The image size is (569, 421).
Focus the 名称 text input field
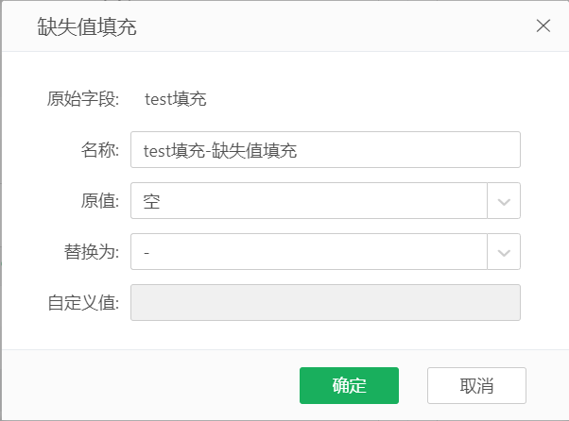(325, 149)
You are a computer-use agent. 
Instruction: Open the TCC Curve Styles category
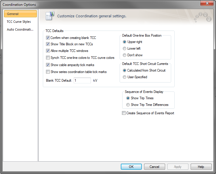coord(19,22)
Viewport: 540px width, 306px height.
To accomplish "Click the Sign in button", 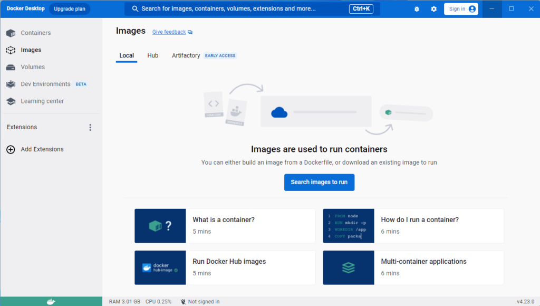I will (x=461, y=9).
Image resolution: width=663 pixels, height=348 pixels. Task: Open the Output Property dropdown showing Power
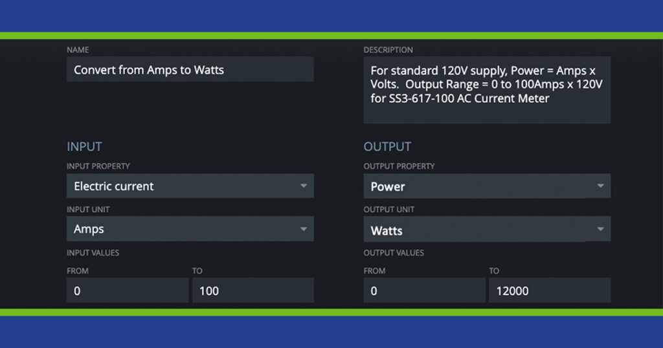click(487, 186)
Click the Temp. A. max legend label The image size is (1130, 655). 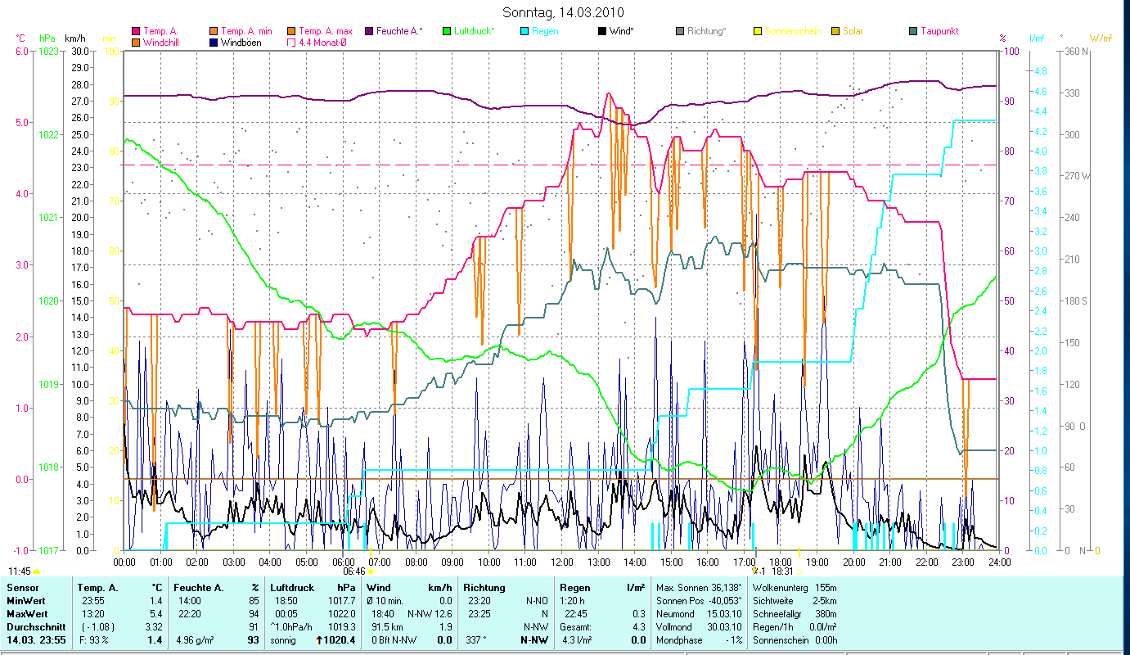[x=320, y=31]

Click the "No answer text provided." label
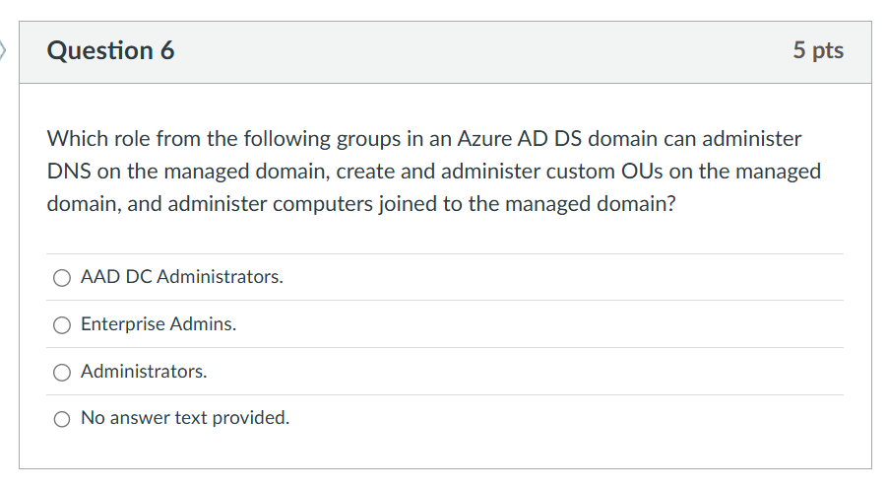pos(185,418)
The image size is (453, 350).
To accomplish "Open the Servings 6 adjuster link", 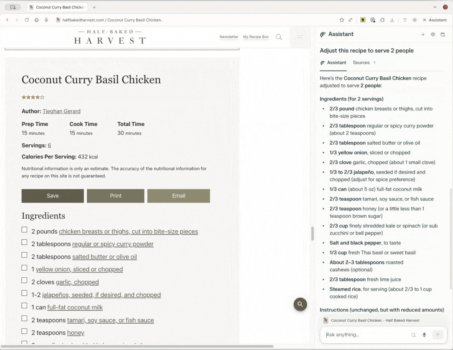I will [x=49, y=145].
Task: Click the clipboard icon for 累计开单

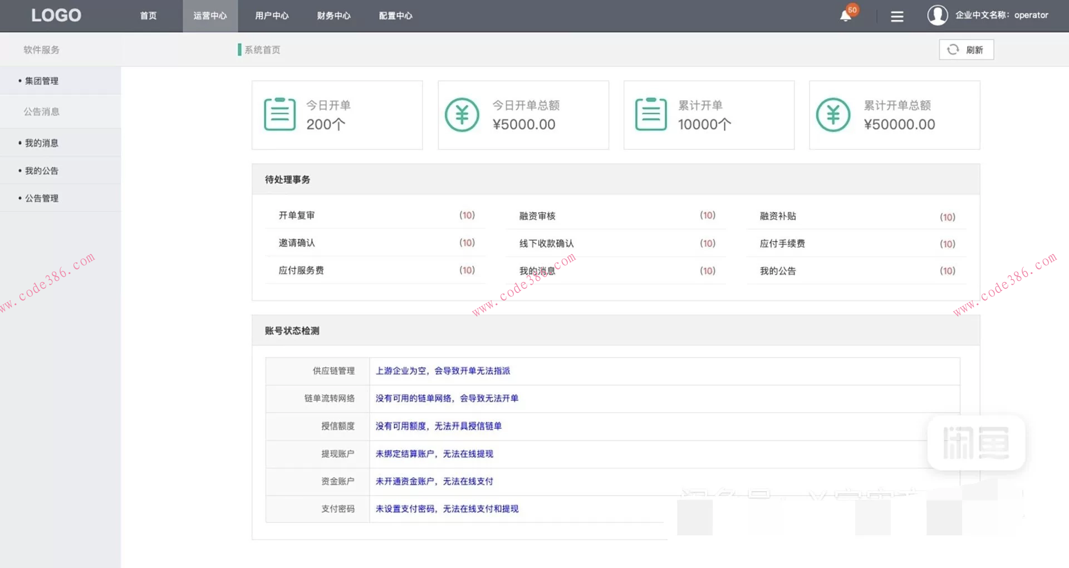Action: point(650,115)
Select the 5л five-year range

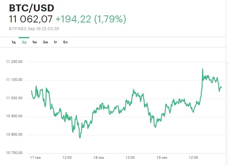(x=65, y=42)
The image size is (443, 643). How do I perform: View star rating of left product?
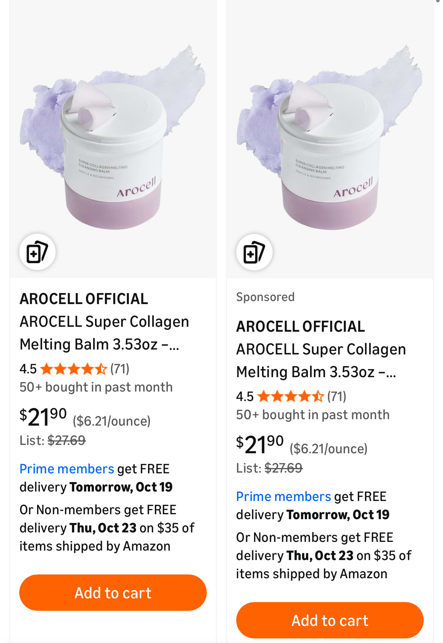click(73, 369)
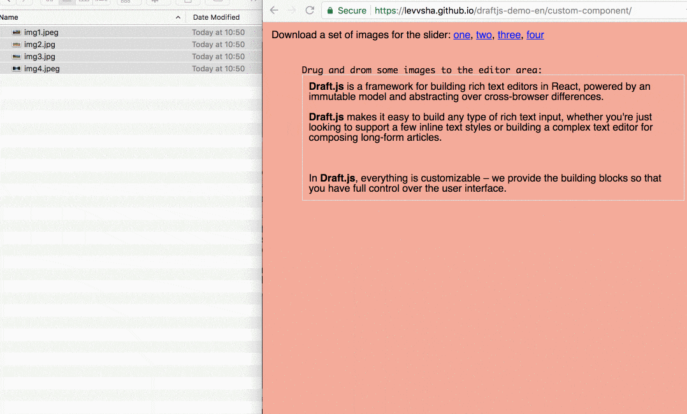687x414 pixels.
Task: Open the item arrangement dropdown in Finder
Action: point(126,2)
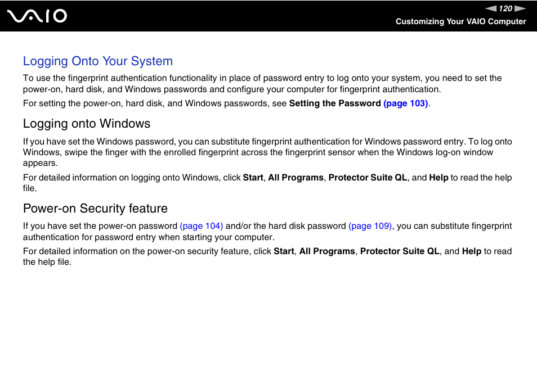Image resolution: width=537 pixels, height=379 pixels.
Task: Open the page 103 link
Action: (406, 103)
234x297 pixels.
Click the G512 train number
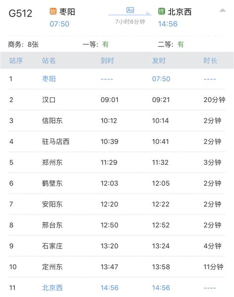(20, 13)
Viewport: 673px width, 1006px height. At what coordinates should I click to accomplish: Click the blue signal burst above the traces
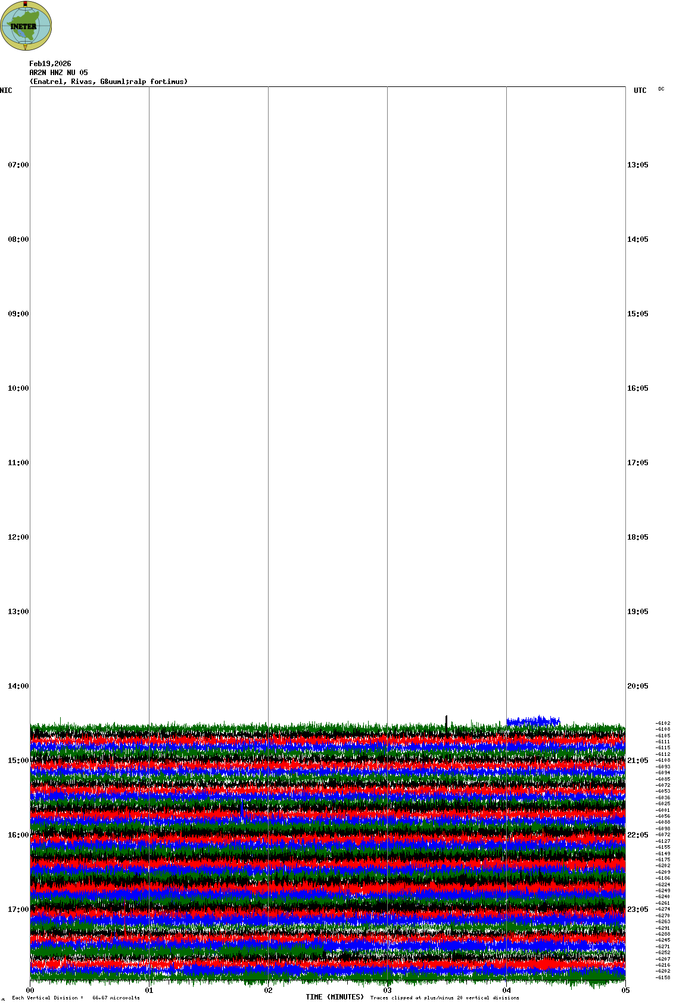(533, 721)
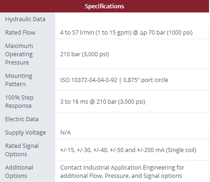Select the 4 to 57 l/min flow value
The height and width of the screenshot is (182, 210).
tap(126, 33)
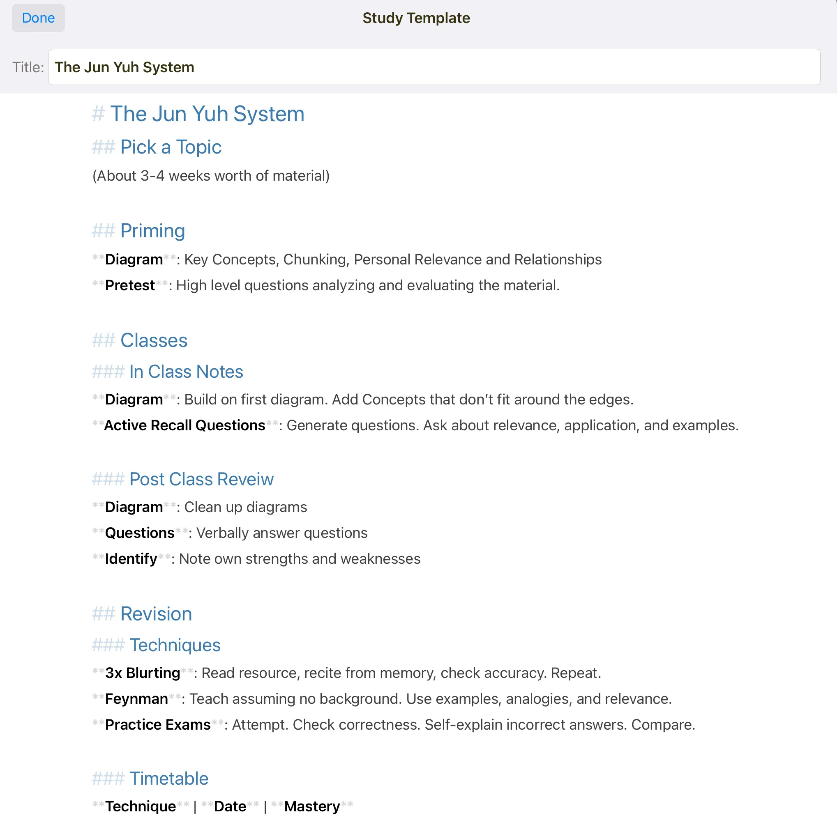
:::::
WHAT THE TASK ASKS: The line with "The image size is (443, 643)." and each line after it, through the final line of the data, are to be duplicated exactly, with pictures left out and nothing more included.

OUTPUT FOR THIS EXERCISE:
The image size is (443, 643). How do I perform: View star rating of left product?
click(73, 369)
687x414 pixels.
Task: Open the item arrangement dropdown in Finder
Action: point(126,2)
Image resolution: width=537 pixels, height=379 pixels.
Task: Open the page 103 link
Action: (406, 103)
234x297 pixels.
Click the G512 train number
(20, 13)
Viewport: 673px width, 1006px height. At what coordinates should I click to accomplish: Click the blue signal burst above the traces
(533, 721)
Select the 4 to 57 l/min flow value
The height and width of the screenshot is (182, 210).
tap(126, 33)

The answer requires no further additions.